There is quite a few things to remember in order to align an exposure to an existing pattern. The example below is a step by step guide illustrating global substrate alignment as well as chip alignment.

Job preparation

Chip alignment

Chip alignment requires a global alignment to be made first to establish the wafer coordinate system. Hence a global alignment using GLMDET is used initially as in the example above. To further illustrate chip alignment we will look at a particular layout shown below. The layout also illustrates a commonly used feature on the JEOL system to create arrays of arrays. In the layout below there is main 2x2 array and into each of these is a 5x5 subarray. Each element of the subarray is a single chip with four chip alignment marks. Notice that array placement is given in the substrate coordinate system and so is the global mark positions. Chip alignment marks (M1-M4) are however given in the local chip coordinate system. In the example files below we assume L1 is already defined on the substrate and we wish to align L2 to it.

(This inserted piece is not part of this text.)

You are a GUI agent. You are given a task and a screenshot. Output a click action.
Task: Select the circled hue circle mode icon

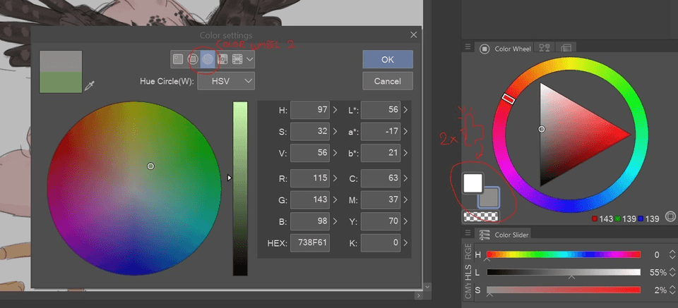(208, 59)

Since a pattern (V30 file) is placed at the center of the bounding box it is essential to control the bounding box of the chip design. The design in this case appears symmetric around (0,0) but in order to force it to be symmetric it is common to place corner marks at equidistance points from (0,0). The corner marks can be 1 nm boxes that will not show up in the resist when developed.

EBLChipAlignExample.png

Illustration of chip alignment using a chip array instanced into another array. Notice in the right most illustration how four corner marks are used to force symmetry around (0,0) such that the pattern is placed correctly.

Chip alignment SDF

MAGAZIN	'THOPE'

#8
%4C     
JDF	'thope230126',1
ACC 100
CALPRM '6na_ap5'
DEFMODE 2      
GLMDET S	
CHIPAL 1
HSWITCH OFF,ON
RESIST 250
SHOT A,6
OFFSET(-44,-139)

END 8


CHIPAL [mode]

CHIPAL has six modes

  • 0 - Cancels chip alignment
  • S - SEM mode. The user is prompted to use SEM mode to manually find M1
  • 1 - One mark is used for position correction
  • 4 - Four marks are used for position, rotation and gain correction
  • V1 - Virtual mode 1. A single mark position is used for height detection of the substrate, no position correction
  • V4 - Virtual mode 4. Four mark positions are used for height detection of the substrate, no position correction

In addition to position correction mode 1 and 4 also detects substrate height. The virtual modes are only used to detect substrate height since no mark detection is done. Mode S obviously very time consuming for a high number of chips.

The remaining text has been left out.